Wie echt sind Pornofilme? Wie wahr? Gerade bei den billigen Streifen, bei denen es keinerlei Drumherum gibt, kann man nicht sagen, dass die Darsteller einem etwas vorgaukeln. Die Darsteller geben nicht bloß vor, den Geschlechtsakt zu vollziehen – sie tun es wirklich. Trotzdem ist es nicht echt. Sie sind auch keine Darsteller im herkömmlichen Sinne, sie stellen etwas dar, indem sie es tatsächlich tun. Deshalb stellt sich auch die Frage nicht, ob sie gute, mittelmäßige oder schlechte Schauspieler sind. Sie sind gar keine.
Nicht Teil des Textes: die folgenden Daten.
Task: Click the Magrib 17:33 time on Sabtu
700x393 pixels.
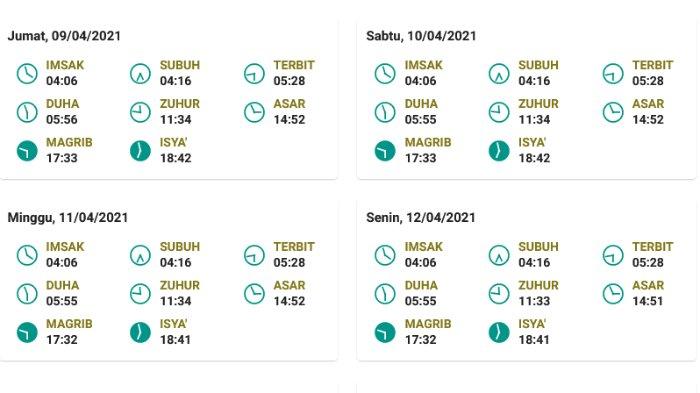Action: (421, 158)

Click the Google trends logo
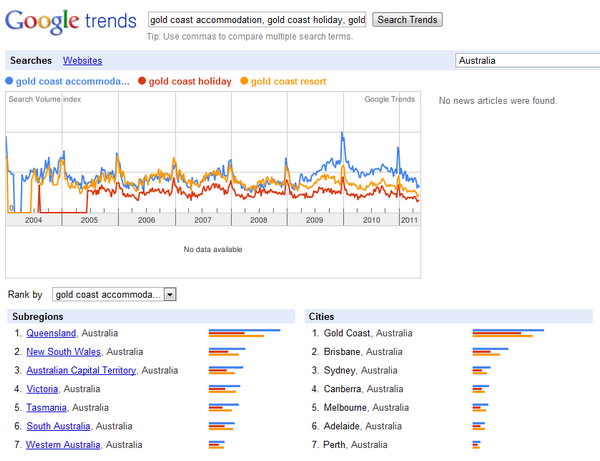71,21
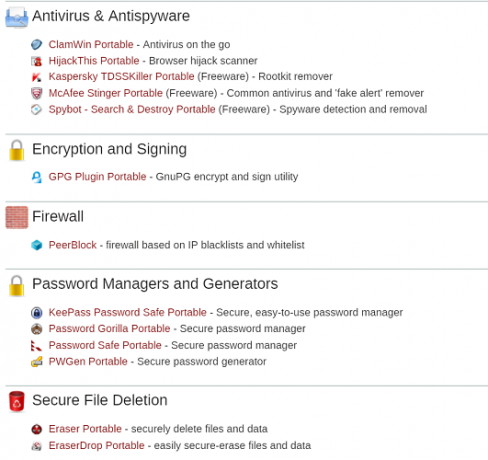Visit the PeerBlock link
The image size is (488, 460).
click(x=73, y=245)
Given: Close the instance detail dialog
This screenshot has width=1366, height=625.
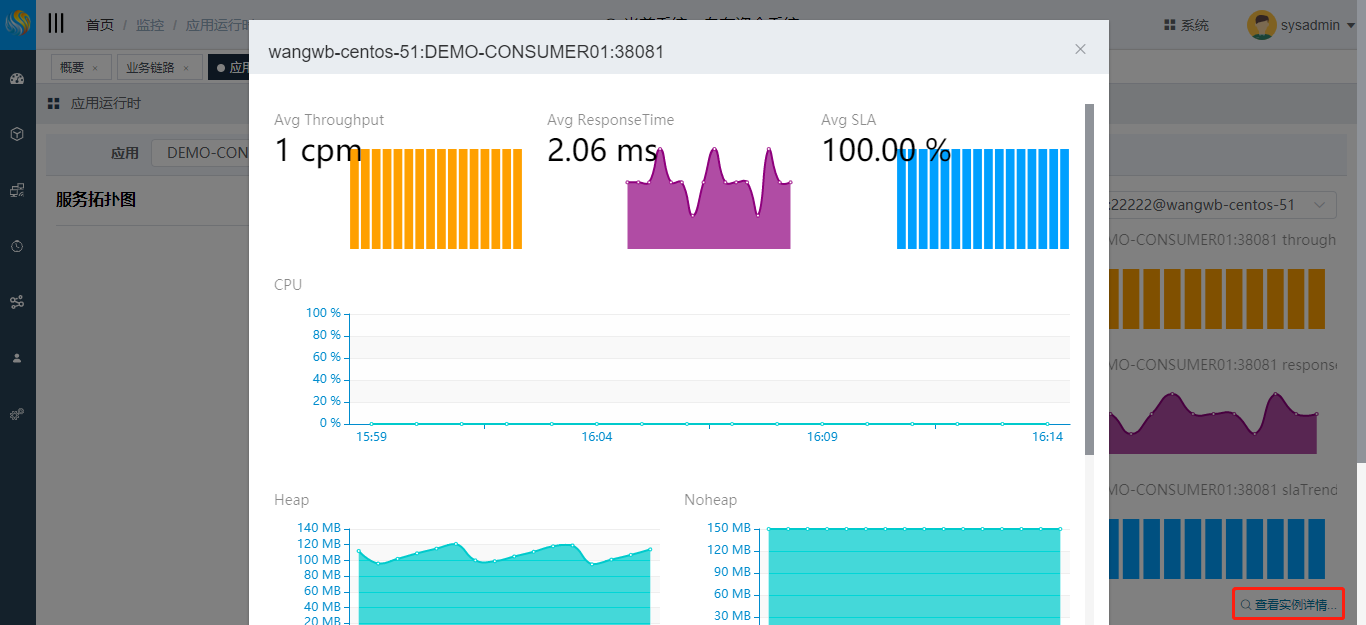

Im dekadenten Rom gab es Aufführungen, bei denen auf der Bühne jemand umgebracht wurde (die Rolle musste jedes Mal neu besetzt werden), so dass der bedauernswerte Sklave, der die Rolle zugewiesen kriegte, einen »nur gespielten«, aber zugleich »echten« Tod starb. Wie bei Pornofilmen: Sie »spielen« einerseits »nur«, sie »tun« es andererseits »wirklich«, sie begehen einen nur gespielten und gleichzeitig echten Verrat – an wem auch immer (Sie werden schon im stillen Kämmerlein ihres Gemüts wissen, an wem). Sie teilen intime Momente nicht mit Menschen, die ihnen lieb sind, sie tun es demonstrativ für ein anonymes Publikum, das ihnen gleichgültig ist oder das sie sogar verachten. Sie praktizieren ein Liebesspiel, das nicht zur Liebe führen soll, sondern für ein Publikum gedacht ist, das ausgeschlossen ist von richtiger Liebe und auch von einem Liebesspiel.